It named the ship as the KOI, which it said was US-operated.

Maritime security firm Ambrey said a vessel operating south of Yemen’s port of Aden had reported an explosion on board but it did not name the ship.

Meanwhile, the US has launched new air strikes in Yemen, targeting 10 drones reportedly being set up to launch.

According to Reuters news agency, the KOI is a Liberian-flagged container ship operated by UK-based Oceonix Services. The same company’s fleet includes the oil tanker Marlin Luanda, which was damaged by a missile on Saturday.

The Houthis regard all Israeli, US and British ships as legitimate targets following Israel’s war on Hamas in Gaza, and US and British targeting of Houthi missile positions in what the two countries say are efforts to protect commerce.

Houthi military spokesperson Yahya Sarea said on Wednesday that the movement’s armed forces had targeted an American merchant ship named KOI with “several appropriate naval missiles”.

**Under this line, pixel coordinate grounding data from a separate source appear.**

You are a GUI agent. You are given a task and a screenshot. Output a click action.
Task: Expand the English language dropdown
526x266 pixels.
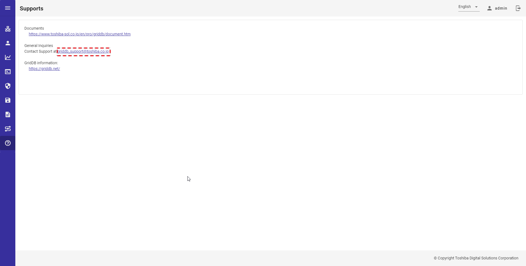click(469, 7)
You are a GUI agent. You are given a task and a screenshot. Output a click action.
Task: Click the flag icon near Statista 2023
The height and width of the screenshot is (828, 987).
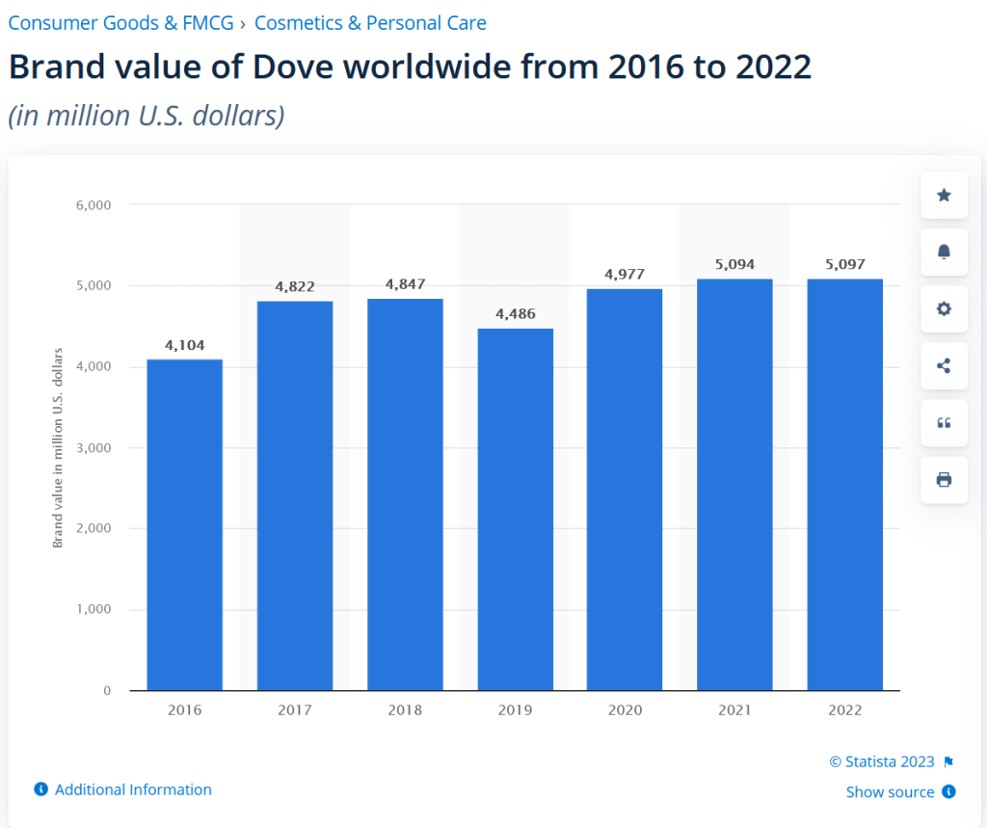(x=948, y=761)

The ship, he said, had been heading to “the ports of occupied Palestine”, a phrase which is sometimes used to mean Israel.

Yemen, he added, would “not hesitate” to retaliate against “British-American escalation”.

“All American and British ships in the Red and Arabian Seas are legitimate targets for the Yemeni Armed Forces as long as the American-British aggression against our country continues,” the Houthi spokesman said.

US Central Command said the 10 drones being prepared for launch in Yemen had posed a threat to merchant vessels and US warships in the region.

All 10 were destroyed along with a Houthi drone ground control station, it said.

The US added that one of its warships had shot down three Iranian drones and a Houthi anti-ship ballistic missile in the Gulf of Aden.

Houthi attacks on shipping in the Red Sea have slowed down international trade, raising fears of supply bottlenecks.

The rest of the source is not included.